From the three subsets of RCs studied in our series (EORC, LORC and SRC), SRCs presented with the most dissimilar characteristics—both from a clinical and molecular viewpoint. In comparison with the other groups, SRCs were characterized by an earlier age of diagnosis possibly because of the greater number of symptoms in these patients. In contrast, EORC was the group with the greatest delay in the diagnosis probably due to the low suspicion rate derived from the infrequency of CRC in young adults28. Another interesting point regarding the SRC group was its higher association with the development of polyps during the follow-up as well as with the development of MCRCs, what would be supporting the hypothesis that a field effect is operative in SCRC29,30. In this sense, also the large rate of CIMP-High tumors within this population (75%) might confirm the contribution of epigenetic alterations to field effects previously proposed29,31. These findings are also in accordance with our previous studies in which we concluded that CIMP+ tumors were more frequent in patients diagnosed with SCRC than in patients with an isolated CRC or MCRC20,21. Interestingly, we observed some molecular alterations that appeared to be linked with the SRC subset. Losses in 1q21 have been previously described in relation with EOCRC and gains in 8q24, a locus associated with CRC susceptibility polymorphisms which harbors MYC, an important proto-oncogene over-expressed in numerous tumors and related with the presence of synchronous adenomas elsewhere in the colon24,32,33,34. Finally, it is worth mentioning the locus 20q13 for being related with worse prognoses in RC35, and the locus 3q whose gains have been correlated with some types of neoplasia including anal cancers when there is association with human papillomavirus infection36,37.

In our series, the subset of RC diagnosed at an early age also showed some specific features such as a remarkable absence of MSI. In accordance with this, the EORC group revealed an absence of Lynch syndrome cases despite the familial cancer component underlying the group confirms this risk factor for the development of CRC even without a known hereditary component38. This group also displayed the higher rate of P53 mutations and the lower rate of KRAS mutations.
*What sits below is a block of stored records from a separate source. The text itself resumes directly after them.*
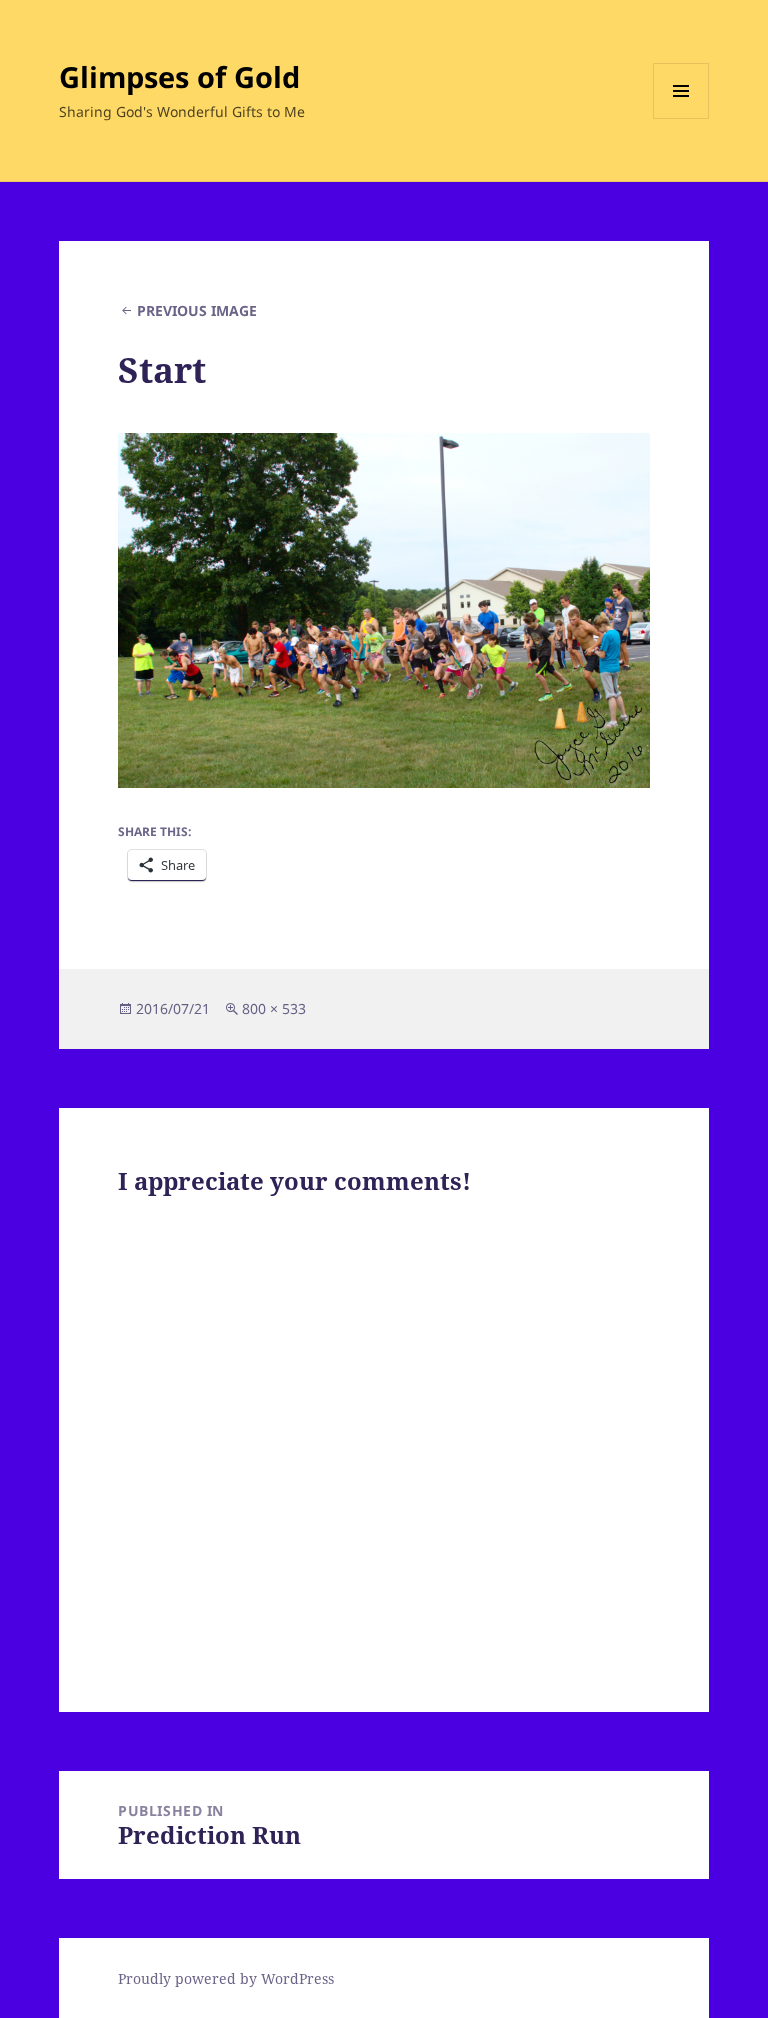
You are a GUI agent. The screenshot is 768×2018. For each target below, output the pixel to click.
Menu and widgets (681, 118)
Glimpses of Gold (179, 76)
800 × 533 (274, 1008)
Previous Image (197, 310)
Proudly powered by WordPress (226, 1978)
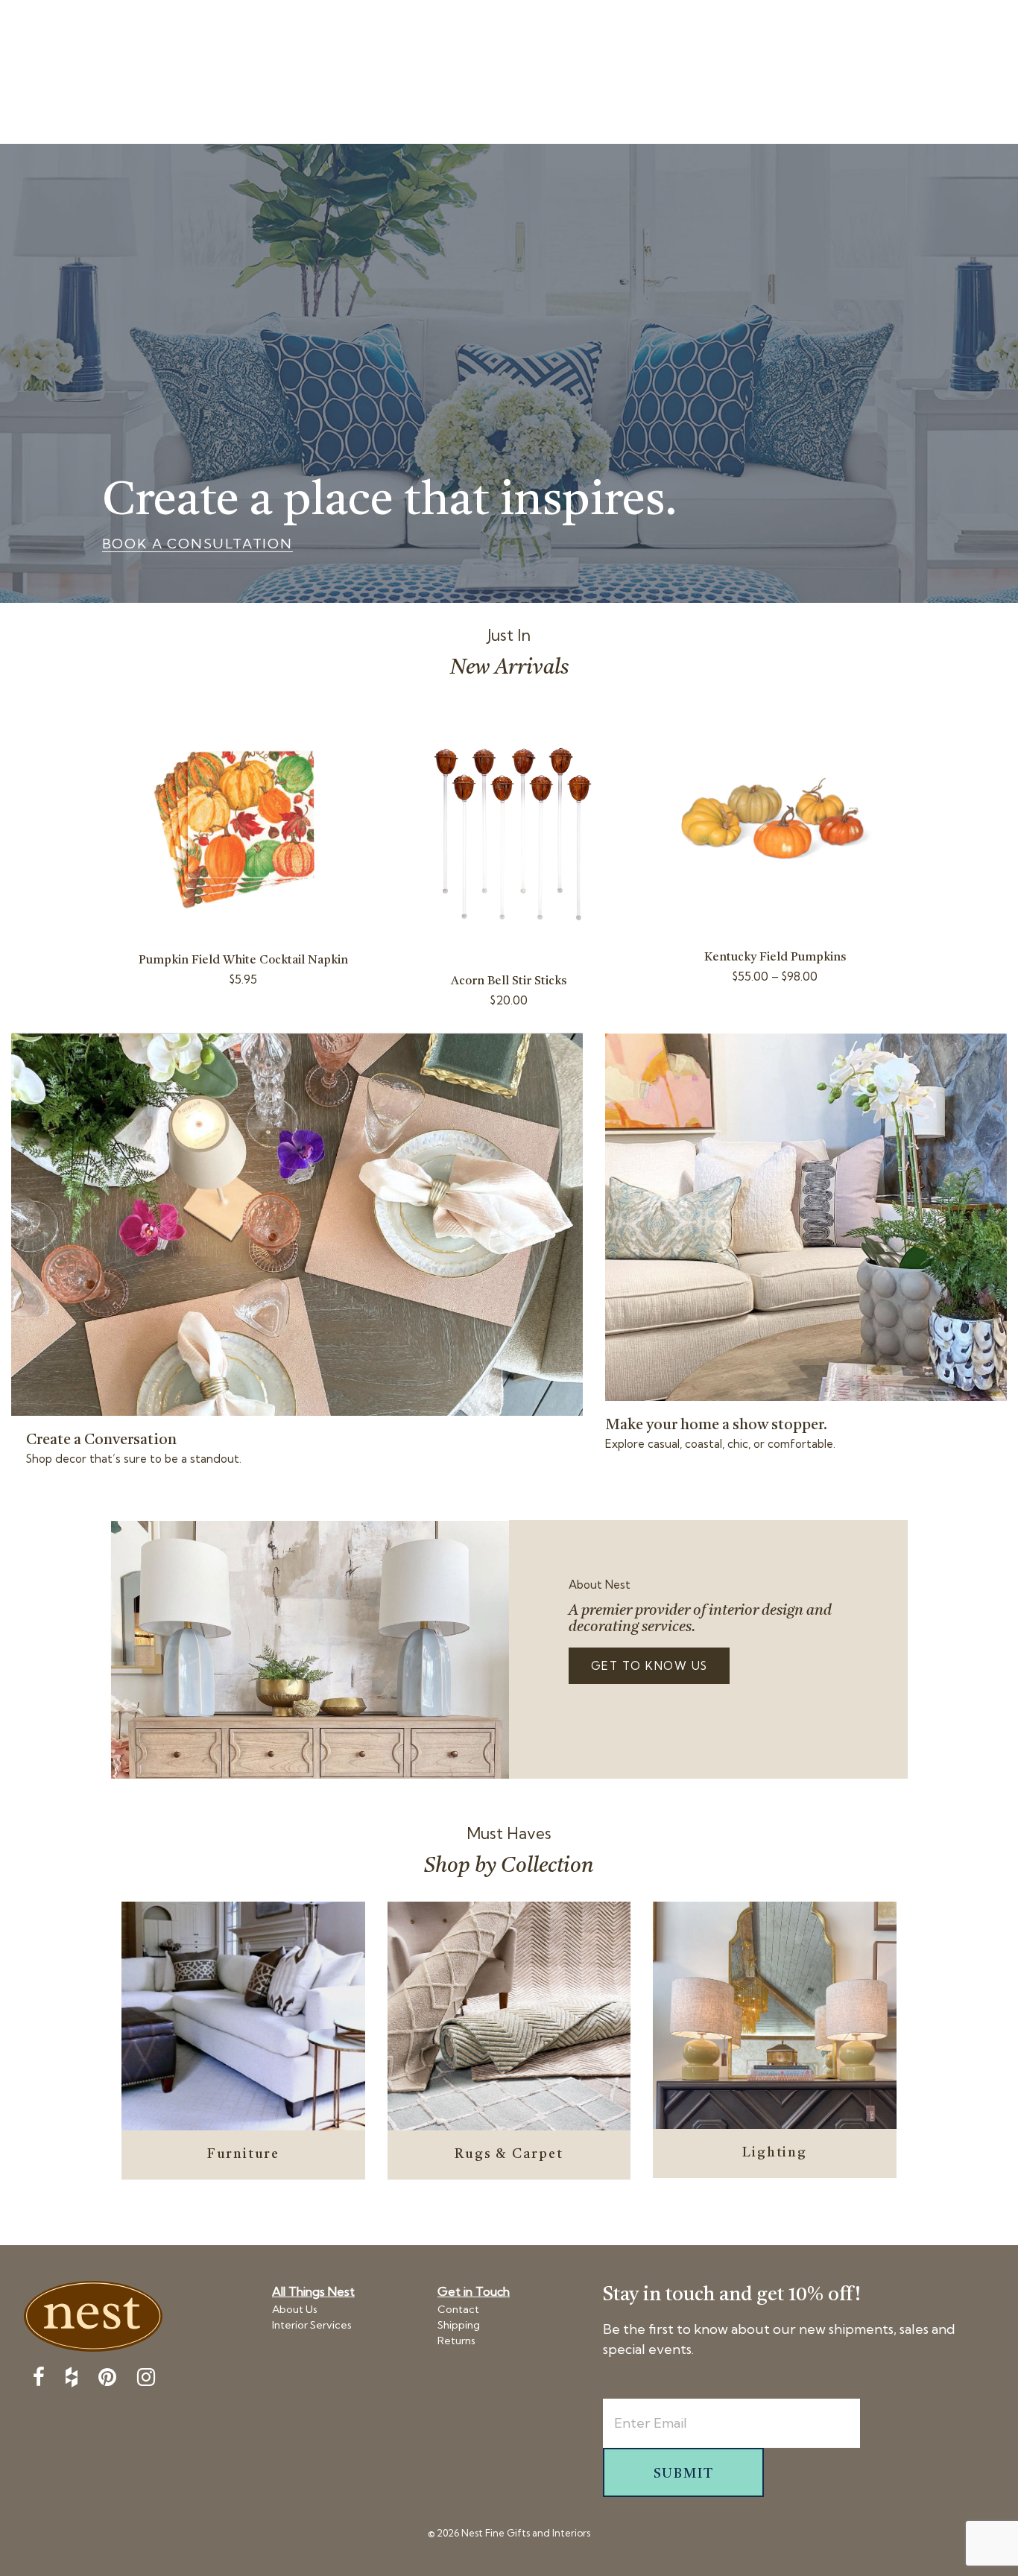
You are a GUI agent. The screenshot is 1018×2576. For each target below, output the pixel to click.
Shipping (458, 2325)
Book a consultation (197, 544)
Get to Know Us (649, 1666)
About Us (294, 2309)
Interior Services (312, 2325)
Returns (456, 2340)
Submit (684, 2474)
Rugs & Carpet (509, 2154)
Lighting (774, 2152)
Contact (458, 2309)
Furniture (243, 2154)
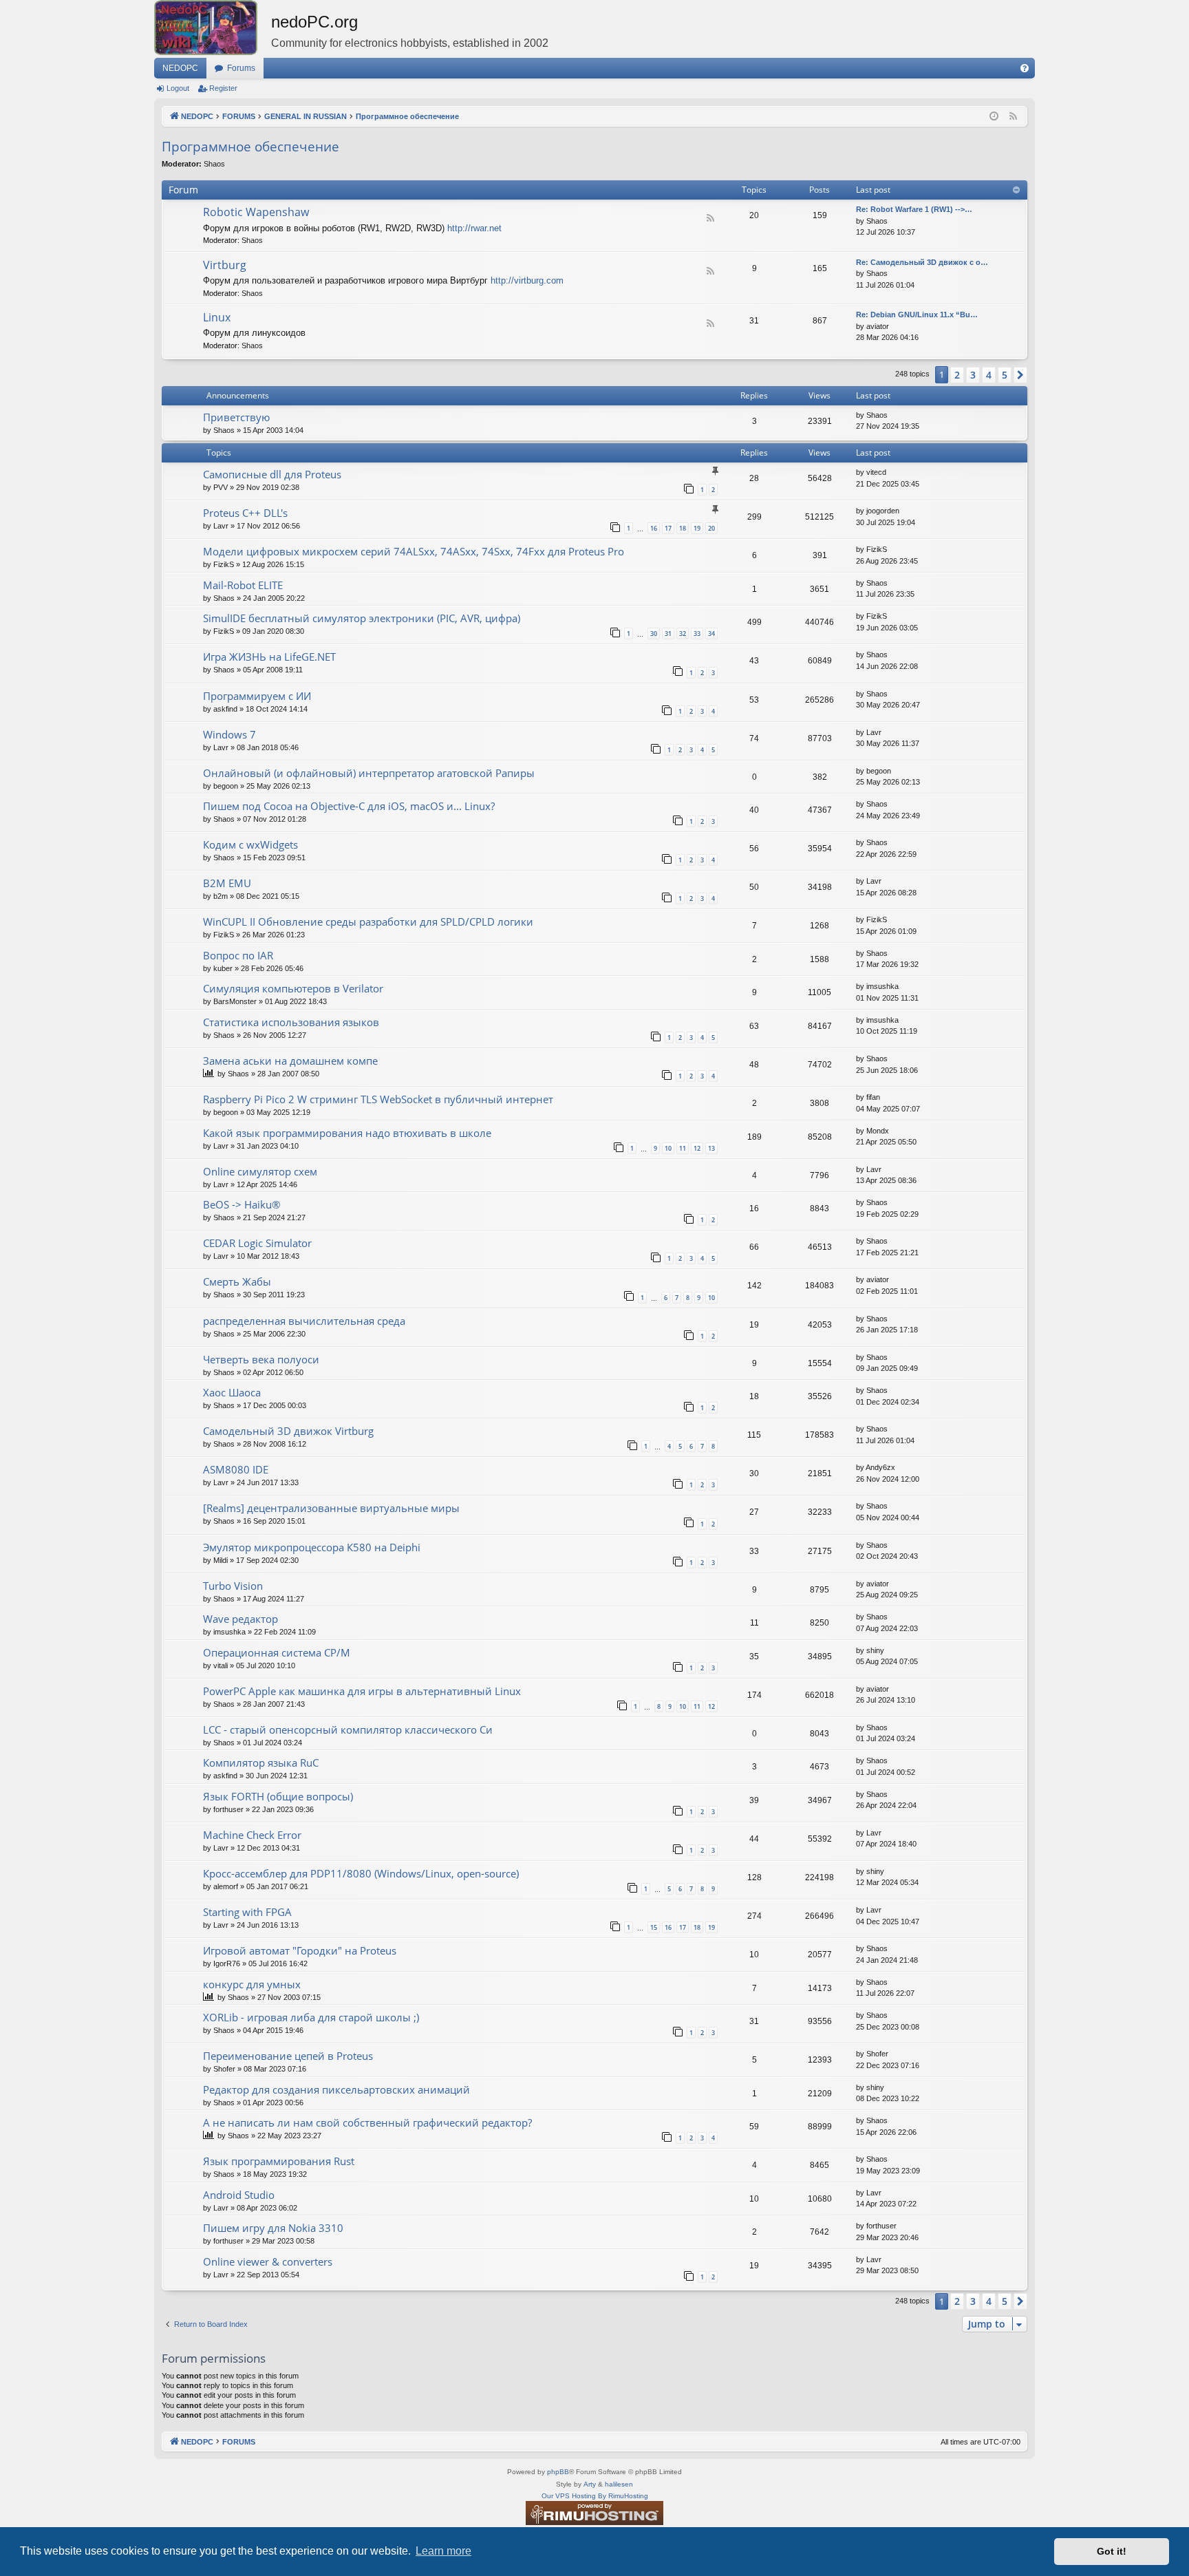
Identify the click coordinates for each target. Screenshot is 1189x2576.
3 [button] (973, 374)
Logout (178, 88)
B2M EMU (227, 883)
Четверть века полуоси (261, 1359)
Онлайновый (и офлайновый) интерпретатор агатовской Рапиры (369, 773)
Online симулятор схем (260, 1171)
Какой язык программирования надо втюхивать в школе (347, 1133)
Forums (241, 68)
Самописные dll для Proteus (272, 474)
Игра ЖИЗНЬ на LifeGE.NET (269, 656)
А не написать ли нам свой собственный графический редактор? (367, 2122)
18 (682, 528)
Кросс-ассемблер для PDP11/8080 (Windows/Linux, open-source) (361, 1873)
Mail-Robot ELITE (243, 585)
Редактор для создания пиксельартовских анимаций (336, 2089)
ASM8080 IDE (235, 1469)
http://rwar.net (474, 228)
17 (668, 528)
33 (697, 633)
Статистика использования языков (291, 1022)
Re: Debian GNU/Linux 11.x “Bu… (917, 314)
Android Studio (239, 2195)
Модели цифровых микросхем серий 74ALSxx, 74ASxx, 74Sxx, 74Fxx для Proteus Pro (413, 551)
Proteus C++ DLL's (245, 513)
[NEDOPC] (212, 27)
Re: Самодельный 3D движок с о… (922, 262)
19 (697, 528)
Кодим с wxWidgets (250, 844)
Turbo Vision (233, 1586)
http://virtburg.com (527, 280)
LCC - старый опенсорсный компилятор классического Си (348, 1729)
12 (697, 1148)
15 (653, 1927)
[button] (1020, 375)
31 (668, 633)
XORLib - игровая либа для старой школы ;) (311, 2017)
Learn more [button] (443, 2551)
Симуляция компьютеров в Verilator (293, 988)
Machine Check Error (252, 1835)
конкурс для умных (252, 1984)
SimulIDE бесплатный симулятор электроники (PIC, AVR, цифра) (361, 618)
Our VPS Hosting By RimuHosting (595, 2496)
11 (682, 1148)
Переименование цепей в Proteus (288, 2056)
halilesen (619, 2484)
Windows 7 (229, 734)
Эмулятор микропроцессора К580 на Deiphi (311, 1547)
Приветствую (236, 417)
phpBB (558, 2472)
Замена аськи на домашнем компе (290, 1060)
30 (653, 633)
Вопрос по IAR (238, 955)
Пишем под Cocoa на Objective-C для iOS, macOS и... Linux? (349, 806)
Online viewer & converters (267, 2261)
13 (711, 1148)
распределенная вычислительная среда (304, 1321)
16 (653, 528)
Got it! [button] (1111, 2551)
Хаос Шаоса (232, 1392)
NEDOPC (180, 68)
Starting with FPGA (247, 1912)
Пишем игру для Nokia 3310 (273, 2228)
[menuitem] (1024, 68)
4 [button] (989, 374)
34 (711, 633)
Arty (589, 2484)
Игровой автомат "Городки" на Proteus (299, 1950)
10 (668, 1148)
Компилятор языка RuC (261, 1762)
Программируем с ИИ (257, 696)
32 (682, 633)
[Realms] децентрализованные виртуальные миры (331, 1508)
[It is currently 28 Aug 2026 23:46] (993, 117)
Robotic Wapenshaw (256, 212)
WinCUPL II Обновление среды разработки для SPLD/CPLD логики (368, 921)
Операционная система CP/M (276, 1652)
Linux (217, 317)
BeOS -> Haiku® (241, 1204)
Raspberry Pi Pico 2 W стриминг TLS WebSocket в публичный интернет (378, 1099)
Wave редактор (240, 1619)
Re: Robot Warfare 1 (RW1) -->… (914, 209)
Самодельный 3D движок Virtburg (288, 1431)
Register (223, 88)
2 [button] (957, 374)
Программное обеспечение (250, 147)
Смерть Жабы (237, 1281)
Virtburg (224, 265)
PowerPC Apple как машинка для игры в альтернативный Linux (362, 1691)
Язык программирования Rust (278, 2161)
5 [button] (1004, 374)
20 (711, 528)
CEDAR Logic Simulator (257, 1243)
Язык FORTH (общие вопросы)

We have recently published the relationship between EOCRC and P53 mutations in patients without associated polyps39 proposing that P53 mutations may be an indicator of worse prognosis, in line with what has been said by other authors specifically for RC40. Regarding KRAS mutations, our findings point out that young population might need different therapeutic approaches, and corroborate the variability in the mutation rate of this gene as other studies according to the age and tumor location has also seen41.

Apart from the already known reality that RC may be understood as a different entity from CC, our findings suggest that there might be even different types of RC when criteria such as the age of diagnosis or the presence of multiple synchronous CRCs are considered. In this sense, in our series SRC appears to be different from other RCs. From a clinical point of view, SRC showed a higher tendency to develop malignant neoplasms in other colonic and extracolonic locations. Molecularly, SRC showed different molecular features which included a larger proportion of CIMP-High tumors as well as a greater number of genomic alterations, some of which seemed to be specific for this type of RC. Although EORCs also demonstrated their own features, they did in a less pronounced way, being the most striking findings their greater family component and the high rate of mutations in P53.

Despite the sample size of this study is limited, our findings may serve as a starting point for larger studies. Two points should be underlined regarding our findings: the persistent results that position SRC as a separate group of RC since these tumors were mainly confined within two of the five groups obtained by clustering analysis; and the higher possibility of developing future malignancies (including not only CRC but also other digestive tumors) in those patients with multiple primary neoplasia may serve as another good approach to this type of cases. Further studies with larger sample size would be recommended to confirm and substantiate our findings, especially regarding Synchronous rectal tumors.